Some other examples of get() requests:
>>> # Return all unique 'session' directories
>>> layout.get(target='session', return_type='dir')
['7t_trt/sub-08/ses-1',
'7t_trt/sub-06/ses-2',
'7t_trt/sub-01/ses-2',
...
]
>>> # Return a list of unique file types available for subject 1
>>> layout.get(target='type', return_type='id', subject=1)
['T1map', 'magnitude2', 'magnitude1', 'scans', 'bold', 'phasediff', 'T1w', 'physio']
Find the nearest matching entity
A common use case when working with BIDS projects is to find the nearest entity of a given type that matches a particular input image. For example, one might want to find the .bval or .bvec file that applies to a particular nifti image. The location of such files is underdetermined by the BIDS spec (which seeks to minimize redundancy, so it allows metadata and other files to be placed at varying levels of the project hierarchy). Fortunately, we can try to locate the nearest matching file by walking up the file tree from a given target:
>>> layout.find_match(target='bval', source='7t_trt/sub-03/ses-2/func/sub-03_ses-2_task-rest_acq-fullbrain_run-2_bold.nii.gz')

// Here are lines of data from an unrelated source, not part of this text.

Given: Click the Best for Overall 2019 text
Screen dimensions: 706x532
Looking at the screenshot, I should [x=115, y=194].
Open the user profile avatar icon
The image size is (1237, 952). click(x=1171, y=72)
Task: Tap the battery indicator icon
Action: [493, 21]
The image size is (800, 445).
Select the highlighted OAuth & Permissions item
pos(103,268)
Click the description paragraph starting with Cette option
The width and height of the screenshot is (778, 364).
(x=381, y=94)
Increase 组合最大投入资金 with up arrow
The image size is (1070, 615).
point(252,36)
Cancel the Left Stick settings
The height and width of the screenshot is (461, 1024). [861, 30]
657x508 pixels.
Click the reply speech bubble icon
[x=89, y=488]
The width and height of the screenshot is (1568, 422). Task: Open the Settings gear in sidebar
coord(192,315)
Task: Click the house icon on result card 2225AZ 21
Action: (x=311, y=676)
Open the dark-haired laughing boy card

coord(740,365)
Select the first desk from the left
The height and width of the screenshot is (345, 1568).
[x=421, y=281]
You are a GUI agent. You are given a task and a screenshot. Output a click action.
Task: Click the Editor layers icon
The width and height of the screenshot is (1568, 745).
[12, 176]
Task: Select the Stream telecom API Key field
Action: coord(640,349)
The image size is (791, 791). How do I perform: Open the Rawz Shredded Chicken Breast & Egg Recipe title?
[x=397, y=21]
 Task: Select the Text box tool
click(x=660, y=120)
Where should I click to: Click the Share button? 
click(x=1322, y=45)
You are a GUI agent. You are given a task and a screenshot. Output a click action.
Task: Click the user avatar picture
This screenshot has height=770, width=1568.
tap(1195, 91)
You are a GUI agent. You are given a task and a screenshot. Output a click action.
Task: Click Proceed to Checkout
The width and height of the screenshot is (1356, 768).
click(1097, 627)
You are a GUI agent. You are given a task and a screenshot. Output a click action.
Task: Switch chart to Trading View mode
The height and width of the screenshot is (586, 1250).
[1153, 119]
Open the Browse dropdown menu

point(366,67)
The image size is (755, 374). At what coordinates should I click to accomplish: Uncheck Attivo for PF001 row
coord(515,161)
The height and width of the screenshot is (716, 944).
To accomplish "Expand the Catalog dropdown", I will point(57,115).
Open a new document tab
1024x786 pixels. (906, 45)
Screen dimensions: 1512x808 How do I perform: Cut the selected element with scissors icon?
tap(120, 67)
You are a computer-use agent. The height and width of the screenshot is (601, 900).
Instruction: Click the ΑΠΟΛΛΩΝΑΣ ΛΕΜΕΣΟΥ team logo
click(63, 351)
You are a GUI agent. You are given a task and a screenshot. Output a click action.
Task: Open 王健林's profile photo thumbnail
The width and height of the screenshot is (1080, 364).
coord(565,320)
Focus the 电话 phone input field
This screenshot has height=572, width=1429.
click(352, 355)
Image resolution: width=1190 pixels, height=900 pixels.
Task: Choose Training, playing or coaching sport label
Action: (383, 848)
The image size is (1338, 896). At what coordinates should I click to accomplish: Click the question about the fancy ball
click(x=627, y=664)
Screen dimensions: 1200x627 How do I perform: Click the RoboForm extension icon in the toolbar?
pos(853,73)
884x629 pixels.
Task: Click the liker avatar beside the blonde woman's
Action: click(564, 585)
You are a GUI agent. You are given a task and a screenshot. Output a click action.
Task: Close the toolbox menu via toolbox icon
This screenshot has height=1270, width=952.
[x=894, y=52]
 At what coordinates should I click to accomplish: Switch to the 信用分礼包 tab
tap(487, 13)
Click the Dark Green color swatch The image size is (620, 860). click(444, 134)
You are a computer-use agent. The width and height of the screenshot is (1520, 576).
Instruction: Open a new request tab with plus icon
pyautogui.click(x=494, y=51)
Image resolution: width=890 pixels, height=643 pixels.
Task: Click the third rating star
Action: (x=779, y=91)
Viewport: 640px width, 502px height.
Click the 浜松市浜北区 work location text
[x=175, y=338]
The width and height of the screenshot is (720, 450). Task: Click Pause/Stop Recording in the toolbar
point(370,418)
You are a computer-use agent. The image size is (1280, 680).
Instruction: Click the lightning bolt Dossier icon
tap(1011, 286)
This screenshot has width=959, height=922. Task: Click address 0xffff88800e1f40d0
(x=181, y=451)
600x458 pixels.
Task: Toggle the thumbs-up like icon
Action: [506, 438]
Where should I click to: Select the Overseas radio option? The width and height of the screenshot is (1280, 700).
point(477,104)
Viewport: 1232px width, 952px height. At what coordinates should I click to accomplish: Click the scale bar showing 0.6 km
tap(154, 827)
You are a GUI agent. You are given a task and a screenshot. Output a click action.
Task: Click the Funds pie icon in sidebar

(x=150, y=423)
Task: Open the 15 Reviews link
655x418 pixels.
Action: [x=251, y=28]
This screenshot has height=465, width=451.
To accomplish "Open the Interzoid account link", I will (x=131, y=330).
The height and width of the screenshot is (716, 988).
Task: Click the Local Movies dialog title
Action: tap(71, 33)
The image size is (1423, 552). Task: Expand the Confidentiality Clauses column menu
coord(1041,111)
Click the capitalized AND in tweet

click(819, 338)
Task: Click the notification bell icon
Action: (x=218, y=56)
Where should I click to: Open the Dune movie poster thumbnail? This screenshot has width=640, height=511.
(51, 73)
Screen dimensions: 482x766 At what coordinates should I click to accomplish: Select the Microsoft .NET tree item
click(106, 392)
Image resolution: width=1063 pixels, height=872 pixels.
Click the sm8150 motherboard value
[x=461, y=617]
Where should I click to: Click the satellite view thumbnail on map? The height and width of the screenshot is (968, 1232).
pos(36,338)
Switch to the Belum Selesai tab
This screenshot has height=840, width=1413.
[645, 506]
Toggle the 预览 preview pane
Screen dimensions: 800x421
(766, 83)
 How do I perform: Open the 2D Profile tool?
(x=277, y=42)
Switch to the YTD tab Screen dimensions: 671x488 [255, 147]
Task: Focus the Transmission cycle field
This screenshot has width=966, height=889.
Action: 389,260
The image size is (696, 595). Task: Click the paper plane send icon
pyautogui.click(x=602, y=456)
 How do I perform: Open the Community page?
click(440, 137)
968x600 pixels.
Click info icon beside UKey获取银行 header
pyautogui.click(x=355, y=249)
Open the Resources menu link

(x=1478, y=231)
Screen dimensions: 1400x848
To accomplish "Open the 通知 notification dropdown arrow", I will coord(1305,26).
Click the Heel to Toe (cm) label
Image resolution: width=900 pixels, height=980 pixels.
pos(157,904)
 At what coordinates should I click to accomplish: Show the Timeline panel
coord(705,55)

"7t_trt/sub-03/sub-03-test.bval"
For DIYers
If you want to run more complex queries, grabbids provides an easy way to return the full project tree (or a subset of it) as a pandas DataFrame:
>>> # Return all session 1 files as a pandas DF
>>> layout.as_data_frame(session=1)
Each row is a single file, and each defined entity is automatically mapped to a column in the DataFrame.